I am absoultely in love with the Good to the Grain cookbook by Kim Boyce.  It is full of breathtaking pictures and wholesome, yet yummy, whole-grain baked goods.  One of the first pictures in the book is of these bright, pink, pancakes sizzling away on a cast-iron griddle and I have kept this recipe on my “to-do” list since I was given this book.  The humble beet (I can never say “beet” without an image of Dwight Schrute forming in my head), is the key to the beautiful color and I thought, “what a pretty way to get that niece of mine to eat vegetables…for breakfast?!”

Earlier in the week I roasted some beets, served them with  Fava Panzanella, and saved the leftovers to use in the recipe.

Cami loved the pancakes and kept asking for more!  I thought they tasted a lot like traditional pancakes with a hint of the beets’ earthiness and grassy flavor in the background.

Beet Pancakes

Adapted from Good to the Grain by Kim Boyce

Makes about 16 pancakes

Note – I recommend roasting the beets ahead of time.  To do this, heat oven to 400° F, scrub three beets and wrap each in a piece of foil, place directly on oven rack and roast until very tender, 1 hour.  Let cool slightly and then peel off the skin.  Enjoy as a side dish and save enough to use in pancakes.  Puree the leftovers in a food processor (should have 1/2 cup).

1 cup whole-wheat flour

1 cup all-purpose flour

3 tablespoons brown sugar

1 tablespoon baking powder

3/4 teaspoon kosher salt

1 1/2 cups whole milk

1/3 cup plain yogurt

3 tablespoons butter, melted and cooled slightly

1 egg

1/2 cup beet puree (see above)

Mix the dry ingredients into a large bowl.

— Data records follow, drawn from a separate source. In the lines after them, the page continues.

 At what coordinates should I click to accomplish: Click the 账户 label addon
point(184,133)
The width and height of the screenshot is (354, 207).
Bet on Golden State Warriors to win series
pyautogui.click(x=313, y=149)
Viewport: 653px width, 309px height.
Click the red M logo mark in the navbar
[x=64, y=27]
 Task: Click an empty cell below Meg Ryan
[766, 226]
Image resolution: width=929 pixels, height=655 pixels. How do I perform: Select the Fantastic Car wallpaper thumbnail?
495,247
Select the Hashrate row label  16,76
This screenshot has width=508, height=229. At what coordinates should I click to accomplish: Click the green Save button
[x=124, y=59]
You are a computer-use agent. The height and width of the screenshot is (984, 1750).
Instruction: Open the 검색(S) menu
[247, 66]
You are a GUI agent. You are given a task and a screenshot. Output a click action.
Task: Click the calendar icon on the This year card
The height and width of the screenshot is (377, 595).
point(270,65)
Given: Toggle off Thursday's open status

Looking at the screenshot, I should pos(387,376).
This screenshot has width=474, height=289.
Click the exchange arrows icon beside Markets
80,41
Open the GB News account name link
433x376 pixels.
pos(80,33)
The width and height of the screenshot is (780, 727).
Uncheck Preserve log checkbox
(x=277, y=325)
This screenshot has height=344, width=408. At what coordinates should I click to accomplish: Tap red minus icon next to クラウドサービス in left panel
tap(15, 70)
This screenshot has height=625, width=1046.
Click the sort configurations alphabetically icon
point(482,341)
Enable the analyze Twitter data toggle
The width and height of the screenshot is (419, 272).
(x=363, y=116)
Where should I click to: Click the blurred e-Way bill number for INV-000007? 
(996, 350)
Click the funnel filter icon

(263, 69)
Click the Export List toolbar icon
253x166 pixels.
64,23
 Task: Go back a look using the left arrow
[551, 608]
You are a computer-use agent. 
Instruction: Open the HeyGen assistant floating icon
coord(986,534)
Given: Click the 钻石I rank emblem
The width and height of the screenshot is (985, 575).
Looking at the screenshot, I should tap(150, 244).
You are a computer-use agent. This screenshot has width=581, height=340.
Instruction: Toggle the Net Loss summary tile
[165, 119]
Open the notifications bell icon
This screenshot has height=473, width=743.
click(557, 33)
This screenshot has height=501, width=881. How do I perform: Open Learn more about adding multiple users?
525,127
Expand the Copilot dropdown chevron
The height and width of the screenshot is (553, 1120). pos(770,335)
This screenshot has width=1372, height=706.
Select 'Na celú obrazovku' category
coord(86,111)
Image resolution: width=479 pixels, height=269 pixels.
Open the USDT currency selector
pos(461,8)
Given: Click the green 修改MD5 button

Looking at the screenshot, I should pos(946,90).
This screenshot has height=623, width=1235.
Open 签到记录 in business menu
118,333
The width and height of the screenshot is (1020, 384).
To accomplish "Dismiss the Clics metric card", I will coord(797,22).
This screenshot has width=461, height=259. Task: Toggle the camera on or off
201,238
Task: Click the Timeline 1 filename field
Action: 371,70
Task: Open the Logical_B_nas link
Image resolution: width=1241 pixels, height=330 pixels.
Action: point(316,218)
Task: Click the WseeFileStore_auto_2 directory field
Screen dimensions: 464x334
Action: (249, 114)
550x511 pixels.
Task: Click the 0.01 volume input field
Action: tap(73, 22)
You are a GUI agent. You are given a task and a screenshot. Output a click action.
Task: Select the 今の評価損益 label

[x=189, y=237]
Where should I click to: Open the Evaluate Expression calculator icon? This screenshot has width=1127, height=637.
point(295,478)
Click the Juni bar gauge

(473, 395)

In a medium bowl, whisk together the milk, yogurt, melted butter, egg, and beet puree until smooth.  Using a spatula, add the wet ingredients and gently combine.  The batter should be the consistency of lightly whipped cream and crimson in color.

Heat a 10-inch cast-iron pan or griddle over medium heat until water sizzles when splashed onto the pan.  Rub the pan generously with butter; this is the key to wonderfully crispy edges.  Working quickly, dollop 1/4-cup mounds of batter onto the pan, 2 or 3 at a time.  Once bubbles have begun to form on the top side of the pancake, flip it over and cook until the bottom is dark golden-brown, about 5 minutes total.  Wipe the pan with a cloth before working with the next batch.  Rub the pan with butter and repeat with the rest of the batter.

Serve the pancakes hot with a pitcher of warm maple syrup.

 

*Excuse the bad pictures on this post, I haven’t mastered taking pictures when it is still dark and there isn’t natural light and I don’t have a fancy flash yet.  Any photographers out there have any tips?